What happens to our landscape when freezing temperatures come to Austin?
The winter of 2013-14 is an aberration to those with short term memory. It evidently has brought us multiple freezing temperatures. Leading to several school cancellations and delays. Those who have been around quite some time know that this is not unprecedented. It has happened in the past, to some extremes. Fortunately, those deep freezes come in far and between. This is why we need to remind ourselves over time and time again.
What does this mean to you from the landscape perspective? Here are a few things:
PLANTS: If you happen to have non-native plants. Chances are that it did not survive this year's winter. Tropical plants such as palm trees, aloes and pretty much any plants that like to store water inside (cacti, succulents, etc) may either freeze to death or will need to be cut off to the root. It may or may not survive depending on how it has been exposed to the elements.
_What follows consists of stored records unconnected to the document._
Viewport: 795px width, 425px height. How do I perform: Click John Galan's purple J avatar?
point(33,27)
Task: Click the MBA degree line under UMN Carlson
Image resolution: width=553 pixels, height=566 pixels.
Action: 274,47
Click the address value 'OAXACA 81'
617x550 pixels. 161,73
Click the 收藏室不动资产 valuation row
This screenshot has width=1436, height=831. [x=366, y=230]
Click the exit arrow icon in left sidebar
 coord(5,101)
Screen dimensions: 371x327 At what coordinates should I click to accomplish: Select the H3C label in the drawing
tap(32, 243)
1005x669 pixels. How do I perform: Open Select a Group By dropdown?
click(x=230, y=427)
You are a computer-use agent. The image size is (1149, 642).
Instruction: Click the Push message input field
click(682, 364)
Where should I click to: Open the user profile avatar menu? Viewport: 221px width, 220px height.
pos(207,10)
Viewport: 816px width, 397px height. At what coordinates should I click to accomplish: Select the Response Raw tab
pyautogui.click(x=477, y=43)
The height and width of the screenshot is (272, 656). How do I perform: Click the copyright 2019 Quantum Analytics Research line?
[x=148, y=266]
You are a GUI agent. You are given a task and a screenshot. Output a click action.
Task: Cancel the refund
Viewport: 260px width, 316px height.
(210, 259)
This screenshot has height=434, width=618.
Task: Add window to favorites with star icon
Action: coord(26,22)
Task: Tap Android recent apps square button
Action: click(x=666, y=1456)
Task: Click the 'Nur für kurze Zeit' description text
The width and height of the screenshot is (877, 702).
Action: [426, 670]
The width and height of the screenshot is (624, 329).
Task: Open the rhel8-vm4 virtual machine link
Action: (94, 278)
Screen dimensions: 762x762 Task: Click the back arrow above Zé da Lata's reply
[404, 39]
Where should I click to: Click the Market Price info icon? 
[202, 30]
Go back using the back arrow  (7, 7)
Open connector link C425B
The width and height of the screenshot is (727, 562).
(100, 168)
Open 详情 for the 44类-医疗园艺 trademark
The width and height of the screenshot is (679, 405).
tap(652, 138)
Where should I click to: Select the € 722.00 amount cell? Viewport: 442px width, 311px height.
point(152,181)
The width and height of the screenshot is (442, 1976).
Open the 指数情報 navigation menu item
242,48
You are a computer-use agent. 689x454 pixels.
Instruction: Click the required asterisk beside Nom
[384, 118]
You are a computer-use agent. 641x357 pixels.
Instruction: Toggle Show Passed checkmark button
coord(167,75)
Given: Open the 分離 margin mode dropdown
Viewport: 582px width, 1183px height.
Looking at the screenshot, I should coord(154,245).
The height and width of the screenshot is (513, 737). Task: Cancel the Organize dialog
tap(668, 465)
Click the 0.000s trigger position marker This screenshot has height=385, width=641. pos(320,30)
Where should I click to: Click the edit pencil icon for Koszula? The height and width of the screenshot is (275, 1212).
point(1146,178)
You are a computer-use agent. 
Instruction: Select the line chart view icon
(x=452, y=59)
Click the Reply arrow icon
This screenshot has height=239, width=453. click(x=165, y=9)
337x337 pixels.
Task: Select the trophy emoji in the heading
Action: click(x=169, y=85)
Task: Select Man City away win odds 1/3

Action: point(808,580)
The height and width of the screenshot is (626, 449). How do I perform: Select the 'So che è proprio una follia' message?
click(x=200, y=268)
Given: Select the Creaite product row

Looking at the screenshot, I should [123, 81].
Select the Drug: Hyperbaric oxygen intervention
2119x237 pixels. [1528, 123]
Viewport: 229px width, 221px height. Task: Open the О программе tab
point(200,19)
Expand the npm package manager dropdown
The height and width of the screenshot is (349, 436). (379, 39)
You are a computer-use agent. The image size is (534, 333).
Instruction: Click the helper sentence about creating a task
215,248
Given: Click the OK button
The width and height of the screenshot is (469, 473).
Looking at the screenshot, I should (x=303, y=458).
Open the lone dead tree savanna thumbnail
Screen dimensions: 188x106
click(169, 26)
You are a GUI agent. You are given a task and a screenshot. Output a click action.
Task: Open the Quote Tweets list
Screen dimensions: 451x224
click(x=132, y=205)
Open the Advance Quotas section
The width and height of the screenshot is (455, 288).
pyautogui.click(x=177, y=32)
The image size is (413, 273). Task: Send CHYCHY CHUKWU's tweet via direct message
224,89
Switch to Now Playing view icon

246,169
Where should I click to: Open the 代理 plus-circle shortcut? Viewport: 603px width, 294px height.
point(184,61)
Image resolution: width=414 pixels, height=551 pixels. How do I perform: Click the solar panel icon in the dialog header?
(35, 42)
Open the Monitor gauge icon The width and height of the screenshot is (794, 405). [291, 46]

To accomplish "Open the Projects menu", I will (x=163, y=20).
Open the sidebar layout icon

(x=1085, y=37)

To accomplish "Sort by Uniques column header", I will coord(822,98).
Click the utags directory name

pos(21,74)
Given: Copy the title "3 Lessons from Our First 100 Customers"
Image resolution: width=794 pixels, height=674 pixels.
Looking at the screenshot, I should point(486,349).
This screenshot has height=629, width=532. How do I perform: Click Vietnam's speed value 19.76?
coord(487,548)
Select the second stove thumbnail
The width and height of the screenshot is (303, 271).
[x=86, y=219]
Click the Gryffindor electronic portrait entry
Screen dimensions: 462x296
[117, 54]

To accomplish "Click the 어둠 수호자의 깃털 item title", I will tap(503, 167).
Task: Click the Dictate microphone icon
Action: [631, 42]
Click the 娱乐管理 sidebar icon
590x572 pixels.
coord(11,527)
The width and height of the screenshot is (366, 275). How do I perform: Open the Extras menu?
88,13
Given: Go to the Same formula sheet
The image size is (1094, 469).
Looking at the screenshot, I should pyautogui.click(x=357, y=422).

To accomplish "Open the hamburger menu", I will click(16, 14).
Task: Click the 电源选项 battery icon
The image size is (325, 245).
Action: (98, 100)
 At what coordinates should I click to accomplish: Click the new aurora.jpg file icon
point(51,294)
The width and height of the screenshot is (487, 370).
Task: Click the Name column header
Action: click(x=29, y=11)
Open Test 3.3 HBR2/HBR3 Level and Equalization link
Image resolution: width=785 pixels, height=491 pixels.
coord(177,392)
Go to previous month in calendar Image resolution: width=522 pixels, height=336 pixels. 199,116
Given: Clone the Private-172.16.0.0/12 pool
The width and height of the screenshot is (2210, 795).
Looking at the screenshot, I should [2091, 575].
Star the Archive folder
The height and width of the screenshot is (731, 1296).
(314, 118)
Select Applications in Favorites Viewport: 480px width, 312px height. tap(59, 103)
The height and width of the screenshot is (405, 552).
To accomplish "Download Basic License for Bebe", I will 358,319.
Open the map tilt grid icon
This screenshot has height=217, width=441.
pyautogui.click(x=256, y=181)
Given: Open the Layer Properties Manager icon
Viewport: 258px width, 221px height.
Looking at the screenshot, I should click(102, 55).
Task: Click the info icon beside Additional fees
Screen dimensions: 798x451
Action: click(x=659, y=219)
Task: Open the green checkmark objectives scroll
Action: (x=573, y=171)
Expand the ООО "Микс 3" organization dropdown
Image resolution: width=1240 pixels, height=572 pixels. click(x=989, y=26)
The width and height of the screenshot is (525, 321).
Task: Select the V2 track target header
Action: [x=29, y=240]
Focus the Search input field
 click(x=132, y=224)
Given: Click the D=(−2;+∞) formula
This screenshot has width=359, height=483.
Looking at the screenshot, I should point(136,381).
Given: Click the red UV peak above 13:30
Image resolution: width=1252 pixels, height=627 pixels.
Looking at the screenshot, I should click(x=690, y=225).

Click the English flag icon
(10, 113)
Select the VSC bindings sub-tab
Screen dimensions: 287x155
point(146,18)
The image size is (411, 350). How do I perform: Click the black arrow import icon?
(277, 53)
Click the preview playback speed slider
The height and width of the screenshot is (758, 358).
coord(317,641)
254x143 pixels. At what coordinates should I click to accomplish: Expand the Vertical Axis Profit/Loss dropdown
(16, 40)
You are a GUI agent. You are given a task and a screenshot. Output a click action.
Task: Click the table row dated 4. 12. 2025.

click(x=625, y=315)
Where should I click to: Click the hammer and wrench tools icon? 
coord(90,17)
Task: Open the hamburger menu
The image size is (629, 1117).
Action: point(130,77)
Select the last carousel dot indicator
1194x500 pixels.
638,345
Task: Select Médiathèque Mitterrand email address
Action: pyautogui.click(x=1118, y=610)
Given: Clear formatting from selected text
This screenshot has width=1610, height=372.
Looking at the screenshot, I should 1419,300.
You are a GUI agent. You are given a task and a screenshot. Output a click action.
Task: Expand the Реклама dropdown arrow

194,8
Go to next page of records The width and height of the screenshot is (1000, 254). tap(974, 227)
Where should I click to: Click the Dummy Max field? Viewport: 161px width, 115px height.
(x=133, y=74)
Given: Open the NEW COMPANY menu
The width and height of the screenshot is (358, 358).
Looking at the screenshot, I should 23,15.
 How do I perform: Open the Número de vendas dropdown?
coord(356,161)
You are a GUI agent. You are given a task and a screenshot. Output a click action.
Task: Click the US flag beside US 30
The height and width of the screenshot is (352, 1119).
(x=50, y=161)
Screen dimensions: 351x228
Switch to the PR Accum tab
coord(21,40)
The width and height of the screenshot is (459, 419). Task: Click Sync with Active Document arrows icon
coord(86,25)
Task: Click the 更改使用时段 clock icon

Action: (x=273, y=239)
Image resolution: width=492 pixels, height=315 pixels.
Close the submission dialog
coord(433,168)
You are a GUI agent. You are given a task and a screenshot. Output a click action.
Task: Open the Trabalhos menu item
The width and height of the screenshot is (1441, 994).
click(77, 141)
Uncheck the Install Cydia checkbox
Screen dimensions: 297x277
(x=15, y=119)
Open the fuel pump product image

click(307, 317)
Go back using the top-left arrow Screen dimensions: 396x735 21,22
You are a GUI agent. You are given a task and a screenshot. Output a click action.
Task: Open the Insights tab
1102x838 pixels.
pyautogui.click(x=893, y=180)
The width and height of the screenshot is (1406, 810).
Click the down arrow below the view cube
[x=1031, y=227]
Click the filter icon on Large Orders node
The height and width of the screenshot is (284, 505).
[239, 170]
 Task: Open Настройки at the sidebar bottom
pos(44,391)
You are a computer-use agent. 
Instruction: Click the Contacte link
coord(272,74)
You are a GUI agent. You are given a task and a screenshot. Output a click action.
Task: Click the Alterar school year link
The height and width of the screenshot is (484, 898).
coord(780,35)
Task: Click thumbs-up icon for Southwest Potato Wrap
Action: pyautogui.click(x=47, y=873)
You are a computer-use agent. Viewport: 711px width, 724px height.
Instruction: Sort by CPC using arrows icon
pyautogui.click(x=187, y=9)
Hint: Plants that stick up in the middle of the lawn is more susceptible to wind freezes than those located in corners or around barricades such as larger plants, buildings or even boulders. This is why you see some homeowners wrap blankets around some plants.
GRASS: The grass that is most likely to be affected by deep freezes happens to be the most popular grass in Austin. The St. Augustine variety. Is St. Augustine grass native to Austin? NO. It is actually from Africa. It has been known that the St. Augustine grass variety has succumbed to arctic cold fronts in the past. If this is the case, you may want to consider making the changeover to a Xeriscape solution. If you really, really love turf grass, consider the Bermuda variety if you expect foot traffic. If little or no foot traffic (such as front yards, display areas, etc) consider the Buffalo Grass.
Rule of thumb: Always choose native plants and specimens for the Austin area. They have proven themselves over time that they belong here regardless of what happens to our annual weather patterns. They will come back and thrive. At the same time, they are usually disease free and virtually maintenance free if done right.
More often than not, homeowners purchase homes that come with existing landscape that is already installed either by the home builder or the previous homeowners. You may want to consider both a short and long term plan to make the transition from a thirsty and demanding lawn into a drought tolerant and low maintenance lawn in phases. It is never an overnight accomplishment.